Stored records:
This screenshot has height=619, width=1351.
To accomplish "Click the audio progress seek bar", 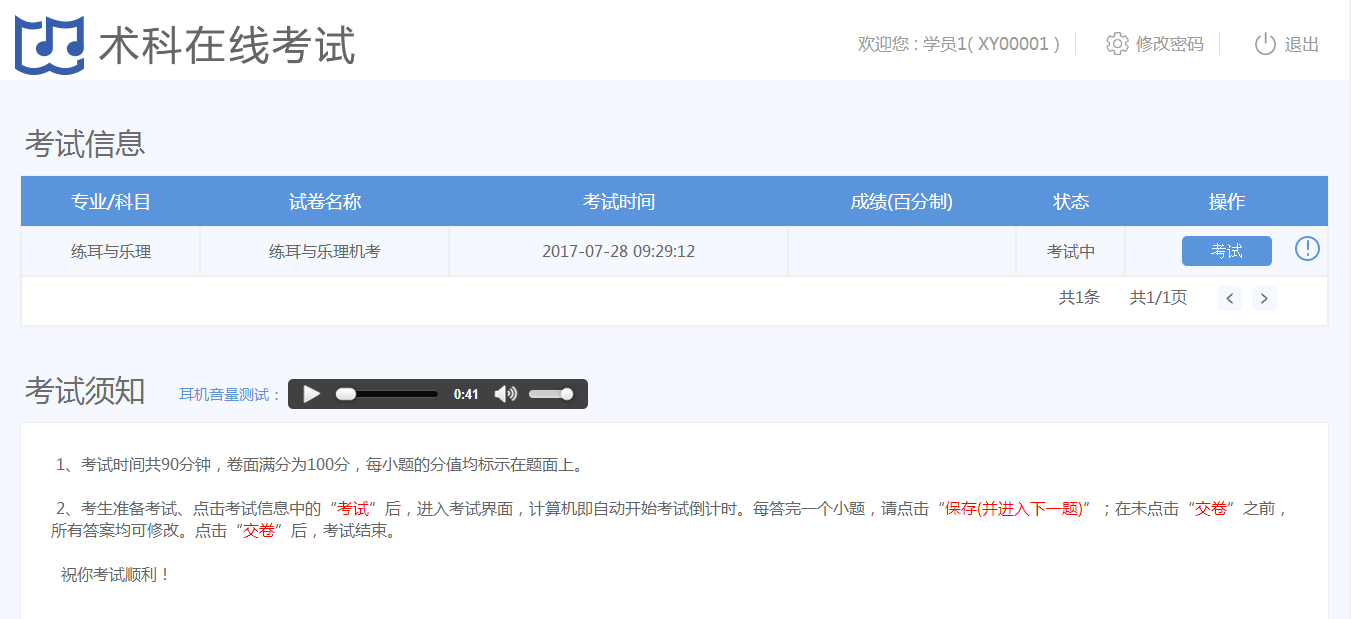I will [x=390, y=394].
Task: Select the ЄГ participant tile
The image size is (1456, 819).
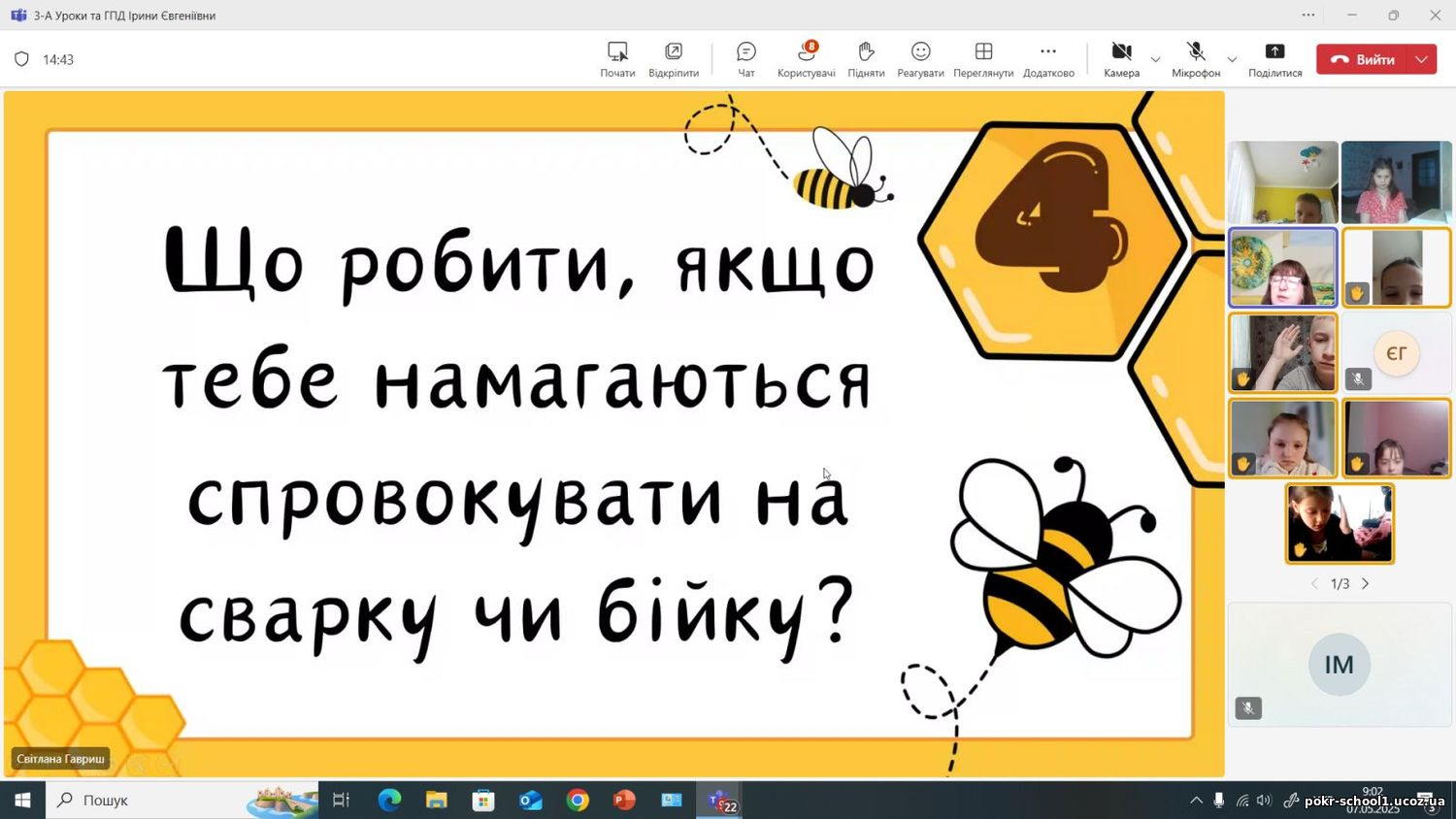Action: (x=1396, y=353)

WHAT YOU ARE ASKED TO DO
Write out exactly the stretch of lines that begins with the line containing "Task: Select the ЄГ participant tile" and ends with the last line of the records above, leaving out the pictures.

ANSWER SPACE
Task: Select the ЄГ participant tile
The image size is (1456, 819).
Action: (x=1396, y=353)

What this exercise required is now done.